Canadian Dividend Portfolio

canadian-dividend-portfolio

This post will show how to create a sustainable Canadian dividend portfolio that’s reliable for any long term Canadian stock market investor. The Canadian dividend portfolio shown below is inspired by the Canadian investor Stephen Jarislowsky.

Stephen Jarislowsky was a large cap Canadian based stock market investor who shared a similar investment philosophy as Warren Buffet. Jarislowsky recommends a buy and hold strategy focused on blue chip dividend paying stocks that investors can hold for life. Jarislowsky rarely makes trades, in fact, one friend of mine who had an separately managed account with Jarislowsky Fraser usually saw about 1 trade per year as dividends were periodically re-invested. If you’d like to read about Jarislowsky’s investment strategy, check out his book The Investment Zoo.

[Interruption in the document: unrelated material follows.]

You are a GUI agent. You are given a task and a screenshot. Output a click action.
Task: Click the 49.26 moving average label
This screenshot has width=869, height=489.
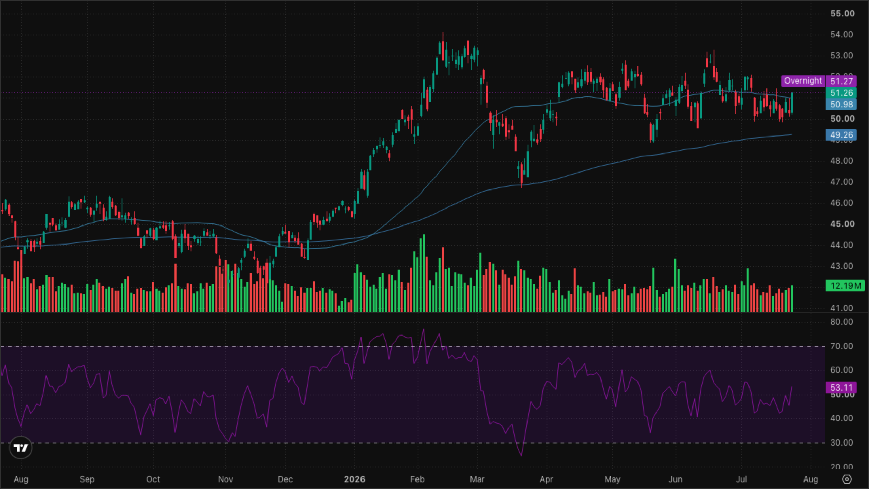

Although a blue chip buy and hold dividend investing strategy has been successful over the long run, Jarislowsky personally is out of step with the sustainability values of today’s investors. Many investors now take a “sustainable” approach to investing by considering social and environmental factors to investment selection. This sustainable investing approach is not something central to investors like Jarislowsky, even though he was an advocate for shareholder rights, he did not use social & environmental factors when deciding what to invest in. Jarislowsky’s approach to sustainable investing focused more heavily on corporate governance compared to environmental and social sustainability. The portfolio I construct in this post will reflect more modern approaches to sustainability by employing a negative screen for companies that don’t support certain sustainability values as defined by an investment policy.

Investment Policy

We will construct this portfolio using a formal written Investment Policy which outlines specific requirements we must meet. The Canadian dividend portfolio we’re constructing represents a 10% allocation of this larger portfolio and the benchmark used to evaluate this portfolio will be the iShares S&P/TSX 60 Index Fund (TSX symbol XIU).

The Investment Policy also lists the specific business activities where we will apply a negative screen, and they are:

  • pain management medication
  • depression medication
  • unhealthy food
  • oil extraction
  • gas extraction
  • mining
  • coal power
  • gas power
  • tobacco
  • weapons
  • oil/gas distribution
  • social media
  • genetic engineering

The Canadian dividend portfolio we construct must exclude companies that engage in these activities. To align with Jarislowsky’s approach, we will follow these specific criteria listed below. Below I will also include criteria relating to using an investment counselor (portfolio manager), but investors can also build this portfolio themselves using a discount brokerage account.

  • each holding must pay a dividend
  • each holding must be within the S&P 500, TSX 60 or relevant international benchmarks
  • no real estate holding companies (may include real estate services companies)
  • no retailers
  • use separately managed account (we must see the individual stocks on the account statements, not funds)
  • hold individual stocks in a brokerage account with the following institutions (RBC, TD, CIBC, BMO, BNS, MFC, SLF)
  • low number of purchases/sales (historically no more than 1 per year)
  • must provide monthly soft copy statement with total account value, individual position cost base and market value, exchange rate applied, and transaction history
  • a quarterly or annual in person review

Canadian Dividend Portfolio

To begin constructing this portfolio, we start with a list of the S&P/TSX 60 Index, and screen it for all of our criteria listed above. We strip out all companies that do not pay a dividend, do not match our sustainability values, and also remove all retailers, all companies with either duel class share structures or have a group with a controlling stake.

We’re now left with the following companies:

BCE Inc.
Telus Corporation
Bank of Montreal
Bank of Nova Scotia
Canadian Imperial Bank of Commerce
Manulife Financial Corporation
National Bank of Canada
Royal Bank of Canada
Sun Life Financial Inc.
Thomson Reuters Corporation
Toronto-Dominion Bank
Canadian National Railway Company
Canadian Pacific Railway Limited
Waste Connections Inc.
Constellation Software Inc.
Open Text Corporation
Emera Incorporated
Fortis Inc.

We are left with 18 of 60 companies (30% of the index) from relatively diverse industry groups, but the list is concentrated with financial companies which make up 8 of the 18 companies (44%). The dividend yield of the index at the time of writing is 2.67%, whereas the yield on our custom portfolio is 3.25%. So because our portfolio is more concentrated in some of the bank and insurance companies with higher dividends, this causes our custom portfolio to have a higher yield then the index.

I think these 18 companies are diverse enough that they could be used for any long term Canadian dividend investor. The other benefit to this portfolio is it requires very little ongoing research & analysis. When a company leaves the index and a new company joins, this is a time to evaluate and do a screen, but otherwise the dividends can be periodically re-invested.